[[ Data to use, beginning ]]

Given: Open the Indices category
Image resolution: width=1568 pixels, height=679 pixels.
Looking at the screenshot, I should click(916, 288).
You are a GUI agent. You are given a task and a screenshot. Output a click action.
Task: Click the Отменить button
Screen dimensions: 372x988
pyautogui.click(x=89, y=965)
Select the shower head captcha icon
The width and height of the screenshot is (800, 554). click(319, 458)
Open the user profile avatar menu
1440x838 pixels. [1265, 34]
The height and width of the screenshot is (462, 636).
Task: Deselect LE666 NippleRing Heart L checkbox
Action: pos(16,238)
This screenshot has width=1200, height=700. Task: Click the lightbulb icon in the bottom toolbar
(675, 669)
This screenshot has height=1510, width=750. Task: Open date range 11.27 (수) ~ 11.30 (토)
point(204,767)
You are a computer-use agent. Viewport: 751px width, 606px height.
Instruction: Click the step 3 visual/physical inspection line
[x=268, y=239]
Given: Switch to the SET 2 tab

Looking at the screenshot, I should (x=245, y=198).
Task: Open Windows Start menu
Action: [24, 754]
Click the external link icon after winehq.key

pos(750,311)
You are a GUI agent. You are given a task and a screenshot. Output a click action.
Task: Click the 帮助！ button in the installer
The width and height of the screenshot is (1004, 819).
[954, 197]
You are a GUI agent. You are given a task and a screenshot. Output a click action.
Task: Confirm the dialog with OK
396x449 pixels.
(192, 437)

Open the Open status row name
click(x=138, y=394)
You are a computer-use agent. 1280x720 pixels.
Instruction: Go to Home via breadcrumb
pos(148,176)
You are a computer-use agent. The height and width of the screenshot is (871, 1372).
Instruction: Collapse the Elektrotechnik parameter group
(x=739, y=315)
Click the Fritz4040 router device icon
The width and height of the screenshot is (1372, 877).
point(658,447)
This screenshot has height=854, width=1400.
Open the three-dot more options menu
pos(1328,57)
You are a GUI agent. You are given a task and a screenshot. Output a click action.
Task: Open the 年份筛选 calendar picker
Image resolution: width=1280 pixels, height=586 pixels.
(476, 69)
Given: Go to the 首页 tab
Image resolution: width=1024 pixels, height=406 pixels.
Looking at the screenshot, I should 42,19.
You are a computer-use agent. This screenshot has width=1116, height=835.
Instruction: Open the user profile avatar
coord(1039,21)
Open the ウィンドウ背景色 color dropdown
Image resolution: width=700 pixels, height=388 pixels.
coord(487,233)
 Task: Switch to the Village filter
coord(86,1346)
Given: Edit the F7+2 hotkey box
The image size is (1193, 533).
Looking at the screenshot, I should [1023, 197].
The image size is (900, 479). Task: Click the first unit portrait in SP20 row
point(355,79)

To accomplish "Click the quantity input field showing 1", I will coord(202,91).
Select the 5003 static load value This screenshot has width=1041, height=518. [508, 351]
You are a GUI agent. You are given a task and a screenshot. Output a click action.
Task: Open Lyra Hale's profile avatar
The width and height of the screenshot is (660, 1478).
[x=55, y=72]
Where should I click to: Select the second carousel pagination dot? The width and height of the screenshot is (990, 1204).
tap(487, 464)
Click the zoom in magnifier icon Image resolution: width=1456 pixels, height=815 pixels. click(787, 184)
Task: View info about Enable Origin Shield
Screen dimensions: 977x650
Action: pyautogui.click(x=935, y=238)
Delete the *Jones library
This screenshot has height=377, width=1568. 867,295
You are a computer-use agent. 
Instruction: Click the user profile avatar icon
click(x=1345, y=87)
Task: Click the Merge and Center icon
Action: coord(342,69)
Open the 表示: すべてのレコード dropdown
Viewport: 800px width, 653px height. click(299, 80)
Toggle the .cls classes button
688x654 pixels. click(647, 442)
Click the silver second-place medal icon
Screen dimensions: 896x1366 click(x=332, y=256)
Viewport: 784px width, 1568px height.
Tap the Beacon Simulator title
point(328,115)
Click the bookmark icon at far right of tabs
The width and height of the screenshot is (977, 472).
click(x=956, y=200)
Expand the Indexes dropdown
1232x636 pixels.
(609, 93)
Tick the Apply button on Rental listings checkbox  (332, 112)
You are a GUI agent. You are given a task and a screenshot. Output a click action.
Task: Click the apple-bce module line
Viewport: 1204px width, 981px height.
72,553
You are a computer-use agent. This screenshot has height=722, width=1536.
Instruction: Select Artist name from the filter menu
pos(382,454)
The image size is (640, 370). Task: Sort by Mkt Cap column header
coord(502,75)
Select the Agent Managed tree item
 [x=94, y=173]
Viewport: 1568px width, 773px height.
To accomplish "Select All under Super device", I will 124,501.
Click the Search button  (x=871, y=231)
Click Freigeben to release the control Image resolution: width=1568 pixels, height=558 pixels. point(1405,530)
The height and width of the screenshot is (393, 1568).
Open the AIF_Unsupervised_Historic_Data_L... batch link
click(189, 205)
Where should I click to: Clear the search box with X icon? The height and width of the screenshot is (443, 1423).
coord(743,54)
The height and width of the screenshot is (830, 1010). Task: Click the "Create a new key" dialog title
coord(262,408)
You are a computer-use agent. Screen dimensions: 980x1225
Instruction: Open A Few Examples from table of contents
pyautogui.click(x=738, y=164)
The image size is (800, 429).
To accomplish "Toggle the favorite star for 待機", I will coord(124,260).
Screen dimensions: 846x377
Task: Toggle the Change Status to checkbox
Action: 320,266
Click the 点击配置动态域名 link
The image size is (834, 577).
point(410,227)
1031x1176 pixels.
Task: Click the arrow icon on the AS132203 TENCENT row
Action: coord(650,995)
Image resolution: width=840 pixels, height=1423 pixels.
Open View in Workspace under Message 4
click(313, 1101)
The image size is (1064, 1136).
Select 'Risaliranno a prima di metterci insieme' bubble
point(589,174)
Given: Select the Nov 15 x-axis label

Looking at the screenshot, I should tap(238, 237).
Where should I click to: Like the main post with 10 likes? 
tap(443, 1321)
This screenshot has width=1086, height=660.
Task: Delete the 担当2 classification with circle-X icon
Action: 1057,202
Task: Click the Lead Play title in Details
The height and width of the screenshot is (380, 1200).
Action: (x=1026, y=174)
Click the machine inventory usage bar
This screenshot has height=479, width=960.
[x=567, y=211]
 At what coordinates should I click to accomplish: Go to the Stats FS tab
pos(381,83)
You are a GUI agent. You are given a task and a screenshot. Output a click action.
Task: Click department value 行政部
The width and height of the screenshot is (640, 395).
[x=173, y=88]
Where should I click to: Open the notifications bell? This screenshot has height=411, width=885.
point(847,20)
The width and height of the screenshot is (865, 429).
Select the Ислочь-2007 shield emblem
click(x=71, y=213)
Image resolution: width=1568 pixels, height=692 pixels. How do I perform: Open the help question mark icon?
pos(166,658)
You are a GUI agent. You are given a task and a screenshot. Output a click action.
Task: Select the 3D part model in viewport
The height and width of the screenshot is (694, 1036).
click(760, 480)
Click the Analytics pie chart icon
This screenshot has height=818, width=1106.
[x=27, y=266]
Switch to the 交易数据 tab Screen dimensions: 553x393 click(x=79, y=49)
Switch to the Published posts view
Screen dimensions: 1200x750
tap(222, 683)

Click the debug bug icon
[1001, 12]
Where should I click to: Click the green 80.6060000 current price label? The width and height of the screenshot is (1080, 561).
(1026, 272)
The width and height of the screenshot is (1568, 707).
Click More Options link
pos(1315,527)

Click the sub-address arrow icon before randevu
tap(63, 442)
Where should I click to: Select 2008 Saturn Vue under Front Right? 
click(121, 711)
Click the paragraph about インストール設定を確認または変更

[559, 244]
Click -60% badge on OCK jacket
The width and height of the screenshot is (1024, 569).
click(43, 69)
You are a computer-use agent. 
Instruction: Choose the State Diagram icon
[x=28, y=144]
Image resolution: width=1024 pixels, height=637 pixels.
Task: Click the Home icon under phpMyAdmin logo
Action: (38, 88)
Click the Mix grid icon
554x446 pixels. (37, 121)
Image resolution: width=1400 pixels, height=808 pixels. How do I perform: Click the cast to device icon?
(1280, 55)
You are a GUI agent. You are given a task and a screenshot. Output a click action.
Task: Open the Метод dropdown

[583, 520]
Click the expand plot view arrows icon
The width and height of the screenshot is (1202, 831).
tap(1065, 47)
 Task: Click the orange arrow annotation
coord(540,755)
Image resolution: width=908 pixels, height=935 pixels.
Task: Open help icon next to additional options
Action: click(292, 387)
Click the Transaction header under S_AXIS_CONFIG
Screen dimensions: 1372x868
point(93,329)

[[ Data to use, end ]]

* [What you have to do]: Within this material, how many lines include the word "value"? State only the number.

* [Task solution]: 2